Work through the lines below and count those holding "will"; reply with the number only.

_ _ _ _ _

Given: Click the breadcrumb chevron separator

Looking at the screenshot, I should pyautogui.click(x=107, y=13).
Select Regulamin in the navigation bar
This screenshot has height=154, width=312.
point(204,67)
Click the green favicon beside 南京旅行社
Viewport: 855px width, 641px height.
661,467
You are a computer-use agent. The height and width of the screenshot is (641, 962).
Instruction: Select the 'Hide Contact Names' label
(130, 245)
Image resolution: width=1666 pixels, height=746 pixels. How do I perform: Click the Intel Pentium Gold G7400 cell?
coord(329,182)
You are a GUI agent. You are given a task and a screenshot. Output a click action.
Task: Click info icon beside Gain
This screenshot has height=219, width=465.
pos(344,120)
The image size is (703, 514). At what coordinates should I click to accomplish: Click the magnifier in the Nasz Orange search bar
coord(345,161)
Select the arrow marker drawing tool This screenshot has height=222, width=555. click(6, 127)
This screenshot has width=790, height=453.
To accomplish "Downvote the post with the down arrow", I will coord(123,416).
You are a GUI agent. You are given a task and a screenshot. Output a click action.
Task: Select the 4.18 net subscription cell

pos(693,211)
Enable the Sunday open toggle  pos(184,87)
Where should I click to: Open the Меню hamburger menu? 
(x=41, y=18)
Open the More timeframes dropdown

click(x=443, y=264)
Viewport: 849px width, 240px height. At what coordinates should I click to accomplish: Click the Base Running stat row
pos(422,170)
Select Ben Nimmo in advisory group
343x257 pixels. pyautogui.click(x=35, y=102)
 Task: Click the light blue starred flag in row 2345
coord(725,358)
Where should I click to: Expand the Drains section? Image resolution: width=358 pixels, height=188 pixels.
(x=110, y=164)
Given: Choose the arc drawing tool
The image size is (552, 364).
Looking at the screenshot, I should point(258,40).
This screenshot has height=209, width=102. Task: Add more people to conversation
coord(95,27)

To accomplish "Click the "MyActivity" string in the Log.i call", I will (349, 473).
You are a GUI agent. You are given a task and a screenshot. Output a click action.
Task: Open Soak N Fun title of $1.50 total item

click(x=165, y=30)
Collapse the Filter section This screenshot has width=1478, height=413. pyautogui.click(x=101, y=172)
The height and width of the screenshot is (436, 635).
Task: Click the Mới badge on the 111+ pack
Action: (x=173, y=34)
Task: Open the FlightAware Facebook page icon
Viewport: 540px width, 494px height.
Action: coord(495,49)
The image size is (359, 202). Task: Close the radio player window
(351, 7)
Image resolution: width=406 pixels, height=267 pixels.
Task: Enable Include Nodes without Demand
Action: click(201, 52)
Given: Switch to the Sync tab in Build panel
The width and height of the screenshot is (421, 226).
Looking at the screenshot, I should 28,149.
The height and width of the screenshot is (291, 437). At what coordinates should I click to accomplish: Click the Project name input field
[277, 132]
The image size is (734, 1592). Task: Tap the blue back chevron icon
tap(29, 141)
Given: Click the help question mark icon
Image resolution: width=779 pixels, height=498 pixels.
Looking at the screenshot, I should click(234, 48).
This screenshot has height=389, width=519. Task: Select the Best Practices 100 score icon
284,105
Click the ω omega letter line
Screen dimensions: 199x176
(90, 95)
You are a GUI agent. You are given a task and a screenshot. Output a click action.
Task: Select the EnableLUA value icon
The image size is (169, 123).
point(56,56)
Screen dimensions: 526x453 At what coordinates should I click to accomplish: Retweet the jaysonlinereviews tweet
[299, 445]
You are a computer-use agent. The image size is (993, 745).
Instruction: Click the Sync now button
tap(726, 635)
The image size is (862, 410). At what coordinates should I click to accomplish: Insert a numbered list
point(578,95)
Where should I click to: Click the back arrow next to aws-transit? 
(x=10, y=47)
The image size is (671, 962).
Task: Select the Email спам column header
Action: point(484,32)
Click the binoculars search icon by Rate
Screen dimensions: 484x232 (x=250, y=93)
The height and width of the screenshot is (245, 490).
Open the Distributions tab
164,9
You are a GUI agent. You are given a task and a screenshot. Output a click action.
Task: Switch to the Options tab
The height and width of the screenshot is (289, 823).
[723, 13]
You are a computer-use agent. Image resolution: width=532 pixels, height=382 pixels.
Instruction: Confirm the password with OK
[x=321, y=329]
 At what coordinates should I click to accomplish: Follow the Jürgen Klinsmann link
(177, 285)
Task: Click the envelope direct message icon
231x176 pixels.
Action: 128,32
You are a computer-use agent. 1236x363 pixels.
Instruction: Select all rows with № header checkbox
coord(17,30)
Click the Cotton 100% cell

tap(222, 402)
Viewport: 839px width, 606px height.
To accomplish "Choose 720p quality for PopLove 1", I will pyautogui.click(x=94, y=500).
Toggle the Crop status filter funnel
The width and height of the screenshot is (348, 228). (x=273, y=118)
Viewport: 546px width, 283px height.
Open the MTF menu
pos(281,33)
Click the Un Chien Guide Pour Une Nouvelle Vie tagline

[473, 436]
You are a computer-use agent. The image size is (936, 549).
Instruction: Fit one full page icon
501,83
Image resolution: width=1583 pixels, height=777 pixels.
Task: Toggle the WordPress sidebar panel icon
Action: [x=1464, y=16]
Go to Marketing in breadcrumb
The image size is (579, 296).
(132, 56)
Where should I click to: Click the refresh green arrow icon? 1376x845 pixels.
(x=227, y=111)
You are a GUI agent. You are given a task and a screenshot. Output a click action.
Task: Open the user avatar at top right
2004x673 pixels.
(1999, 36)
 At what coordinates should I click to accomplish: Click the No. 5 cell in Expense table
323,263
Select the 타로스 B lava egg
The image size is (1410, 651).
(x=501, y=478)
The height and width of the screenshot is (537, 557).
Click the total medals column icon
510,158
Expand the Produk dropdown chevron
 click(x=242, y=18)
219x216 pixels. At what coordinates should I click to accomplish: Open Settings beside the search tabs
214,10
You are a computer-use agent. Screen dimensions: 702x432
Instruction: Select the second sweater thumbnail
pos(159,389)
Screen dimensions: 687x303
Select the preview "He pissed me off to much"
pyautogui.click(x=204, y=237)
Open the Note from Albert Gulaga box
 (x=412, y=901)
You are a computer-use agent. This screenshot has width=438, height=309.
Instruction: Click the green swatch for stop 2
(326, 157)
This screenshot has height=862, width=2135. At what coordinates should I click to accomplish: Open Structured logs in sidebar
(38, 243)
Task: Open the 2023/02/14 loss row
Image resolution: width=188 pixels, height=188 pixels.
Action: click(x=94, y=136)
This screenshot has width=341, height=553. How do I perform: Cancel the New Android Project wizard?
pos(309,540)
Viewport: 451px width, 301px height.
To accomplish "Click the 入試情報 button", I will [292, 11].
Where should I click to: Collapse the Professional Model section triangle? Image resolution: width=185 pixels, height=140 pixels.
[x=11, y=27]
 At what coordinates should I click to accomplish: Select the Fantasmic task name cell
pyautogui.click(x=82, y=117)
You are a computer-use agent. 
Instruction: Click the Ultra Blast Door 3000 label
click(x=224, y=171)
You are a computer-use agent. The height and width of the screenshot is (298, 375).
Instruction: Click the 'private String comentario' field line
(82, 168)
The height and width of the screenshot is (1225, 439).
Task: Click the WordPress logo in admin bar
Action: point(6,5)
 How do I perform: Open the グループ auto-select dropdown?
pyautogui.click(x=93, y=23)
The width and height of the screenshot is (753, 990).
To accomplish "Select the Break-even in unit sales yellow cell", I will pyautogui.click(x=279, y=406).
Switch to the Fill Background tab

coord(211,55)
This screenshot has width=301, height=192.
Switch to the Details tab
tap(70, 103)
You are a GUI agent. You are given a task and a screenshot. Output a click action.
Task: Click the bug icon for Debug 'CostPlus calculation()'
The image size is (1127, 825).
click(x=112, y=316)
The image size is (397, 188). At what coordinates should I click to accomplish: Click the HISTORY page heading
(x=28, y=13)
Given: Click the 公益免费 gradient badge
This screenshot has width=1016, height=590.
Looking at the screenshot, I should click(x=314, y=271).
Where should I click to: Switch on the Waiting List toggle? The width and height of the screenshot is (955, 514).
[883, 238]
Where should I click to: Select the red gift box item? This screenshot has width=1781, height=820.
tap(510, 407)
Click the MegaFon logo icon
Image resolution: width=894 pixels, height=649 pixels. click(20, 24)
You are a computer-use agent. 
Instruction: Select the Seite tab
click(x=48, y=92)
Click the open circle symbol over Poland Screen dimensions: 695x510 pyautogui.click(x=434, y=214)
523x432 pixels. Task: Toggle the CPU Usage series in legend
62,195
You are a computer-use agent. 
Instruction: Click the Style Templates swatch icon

_ _ _ _ _

Exercise response: 5